Sentosa (N48)

State constituency
- Legislature: Selangor State Legislative Assembly
- MLA: Gunarajah George PH
- Constituency created: 2018
- First contested: 2018
- Last contested: 2023

Demographics
- Electors (2023): 90,270

= Sentosa (state constituency) =

State constituency in Selangor, Malaysia

Sentosa is a state constituency in Selangor, Malaysia.

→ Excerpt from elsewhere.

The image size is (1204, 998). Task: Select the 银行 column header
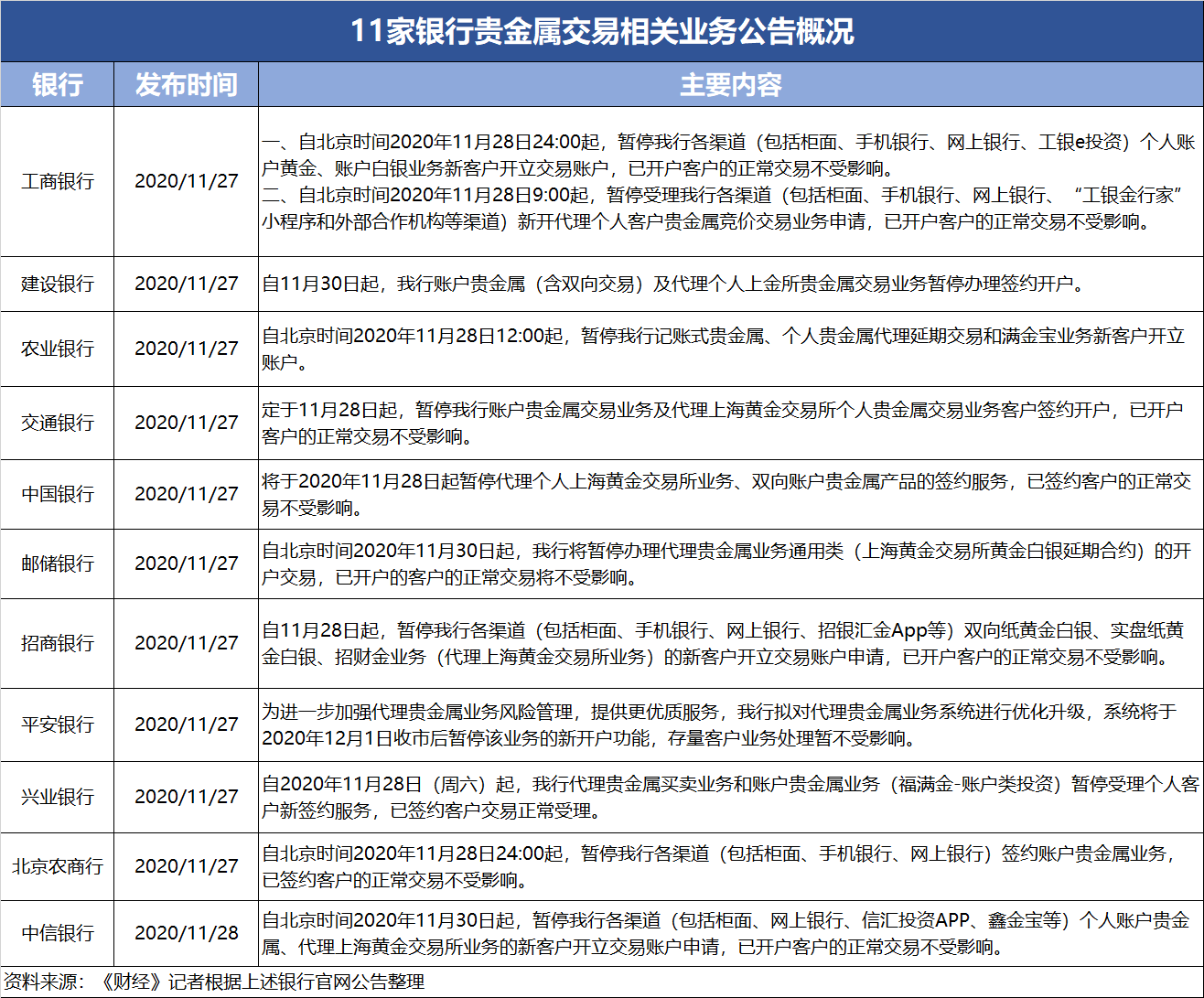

Sentosa was created in the 2016 redistribution and was first represented in the Selangor State Legislative Assembly in 2018. The seat was called Kota Alam Shah prior to the 2018 redelineation. Sentosa is represented under the Kota Raja parliamentary constituency. It has been represented by Gunarajah George of Pakatan Harapan (PH) since May 2018.

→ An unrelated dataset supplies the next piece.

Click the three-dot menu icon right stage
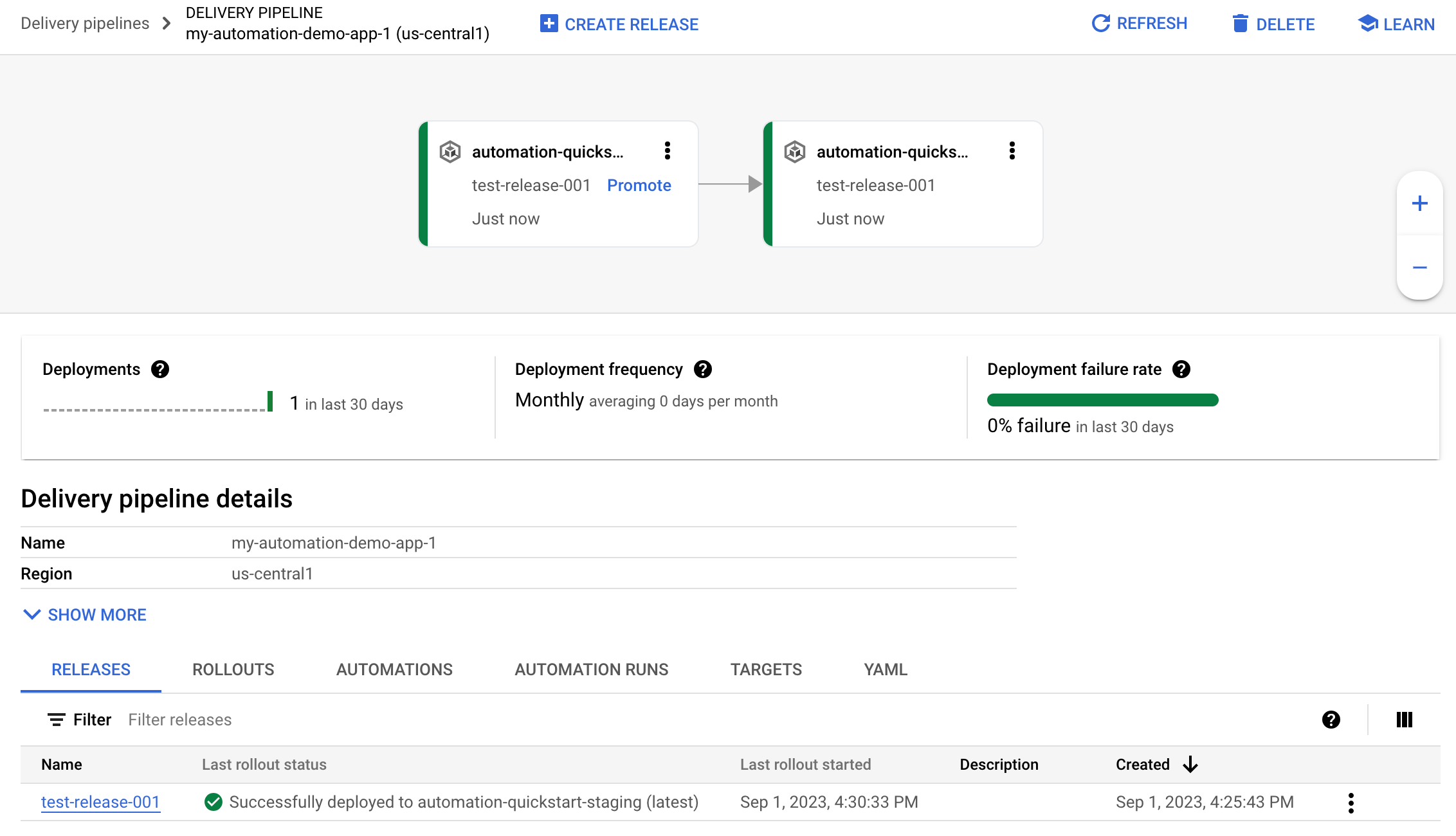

Sentosa is the first and only Indian plurality state constituency in the state of Selangor. It consists of 44% Indian, 35% Chinese, 19% Malay and 2% other voters.

== History ==

=== Polling districts ===
According to the federal gazette issued on 30 March 2018, the Sentosa constituency is divided into 13 polling districts.

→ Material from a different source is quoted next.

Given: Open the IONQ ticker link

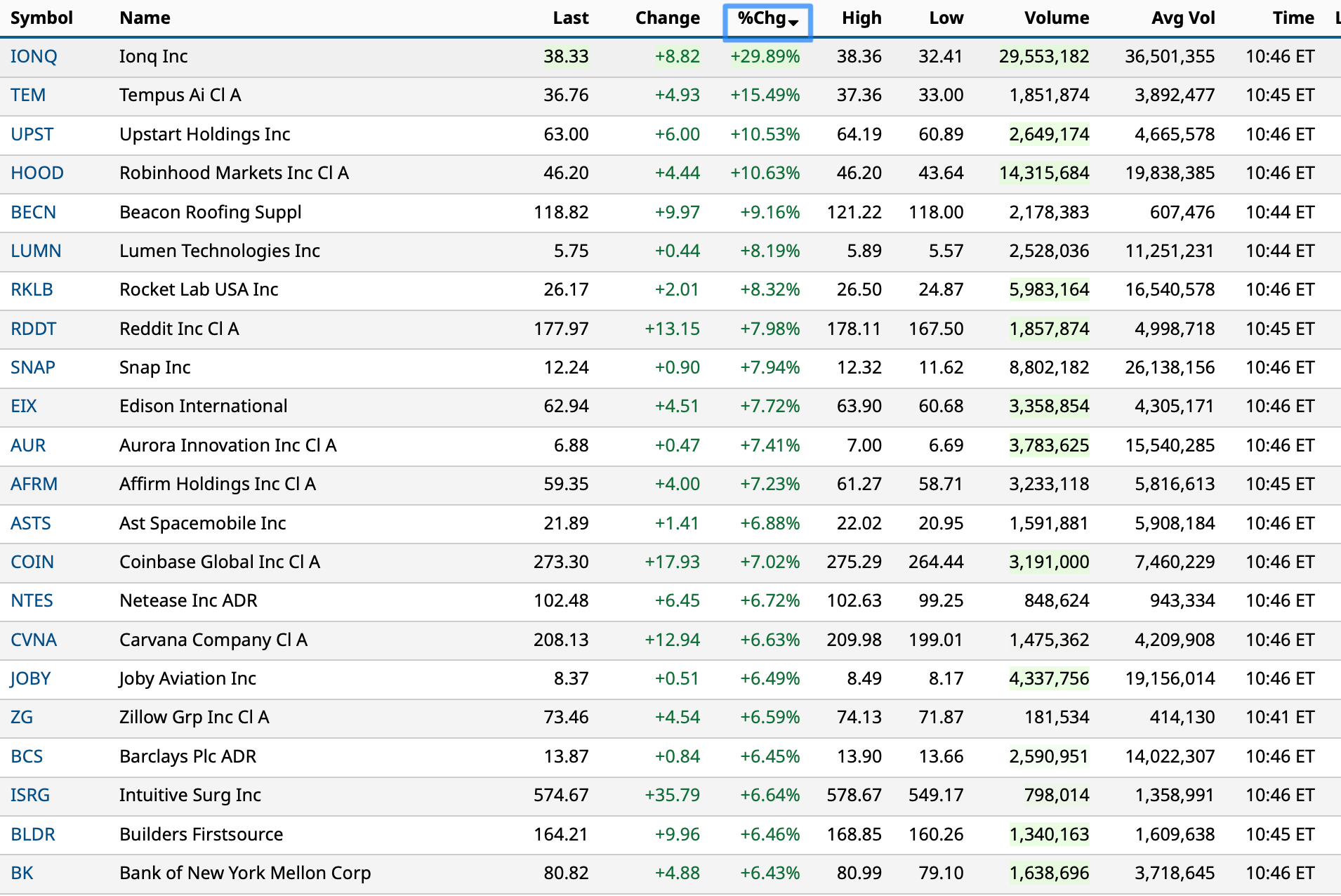Looking at the screenshot, I should tap(34, 56).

| State constituency | Polling Districts | Code | Location |
| Sentosa (N48） | Taman Klang Jaya 1 | 111/48/01 | SMK Raja Mahadi Taman Klang Jaya |
| Sentosa Dato Yusof Shahbuddin | 111/48/02 | Dewan Sentosa Majlis Perbandaran Klang Jalan Sungai Jati |
| Taman Desawan | 111/48/03 | SK Taman Klang Jaya |
| Sentosa Dato Abdul Hamid 1 | 111/48/04 | SRA Taman Klang Jaya |
| Sentosa Dato Dagang | 111/48/05 | Dewan Orang Ramai Apartment Impian Sentosa |
| Taman Klang Jaya 2 | 111/48/06 | SMK Raja Mahadi Taman Klang Jaya |
| Sentosa Dato Abdul Hamid 2 | 111/48/07 | Taman Bimbingan Kanak-Kanak (KEMAS) Cawangan Taman Sentosa |
| Bandar Bukit Tinggi 1 | 111/48/08 | SK Bukit Tinggi |
| Taman Maznah | 111/48/09 | SMJK Chung Hwa Seksyen 36 Shah Alam |
| Batu 4 Jalan Kebun | 111/48/10 | SJK (T) Batu Ampat Jalan Kota Raja |
| Taman Menara Maju | 111/48/11 | SK Kampung Jawa (2) |
| Bandar Bukit Tinggi 2 | 111/48/12 | SMK Bukit Tinggi Klang |
| Bandar Botanic | 111/48/13 | SJK (T) Ladang Highlands |

=== Representation history ===

Members of the Legislative Assembly for Sentosa
Assembly: No; Years; Member; Party
Constituency renamed from Pelabuhan Klang, Seri Andalas, Sri Muda and Kota Alam Shah
14th: N48; 2018–2023; Gunarajah George; PH (PKR)
15th: 2023–present

== Election results ==

Selangor state election, 2023
| Party |  | Candidate | Votes | % | ∆% |
|  | PH | Gunarajah George | 54,601 | 83.53 | −2.09 |
|  | PN | Parameswaran Ganason | 8,252 | 12.62 | +12.62 |
|  | MUDA | Thanusha Ramanieswaran | 2,357 | 3.61 | +3.61 |
|  | Parti Rakyat Malaysia | Jeichandran Wadivelu | 156 | 0.24 | +0.24 |
| Total valid votes |  |  | 65,366 | 100.00 |
| Total rejected ballots |  |  | 423 |
| Unreturned ballots |  |  | 84 |
| Turnout |  |  | 65,873 | 72.97 | −14.39 |
| Registered electors |  |  | 90,270 |
| Majority |  |  | 46,349 | 70.91 | −4.58 |
|  | PH hold |  | Swing |  |  |

Selangor state election, 2018
| Party |  | Candidate | Votes | % |
|  | PKR | Gunarajah George | 38,106 | 85.62 |
|  | BN | Subramaniam Retam | 4,506 | 10.12 |
|  | PAS | Rajan Manikesavan | 1,722 | 3.87 |
|  | Independent | Sundarajoo Periasamy | 95 | 0.21 |
|  | Parti Rakyat Malaysia | Telaiamblam Mariappan | 79 | 0.18 |
| Total valid votes |  |  | 44,508 | 100.00 |
| Total rejected ballots |  |  | 344 |
| Unreturned ballots |  |  | 92 |
| Turnout |  |  | 44,944 | 87.36 |
| Registered electors |  |  | 51,444 |
| Majority |  |  | 33,600 | 75.49 |
This was a new constituency created.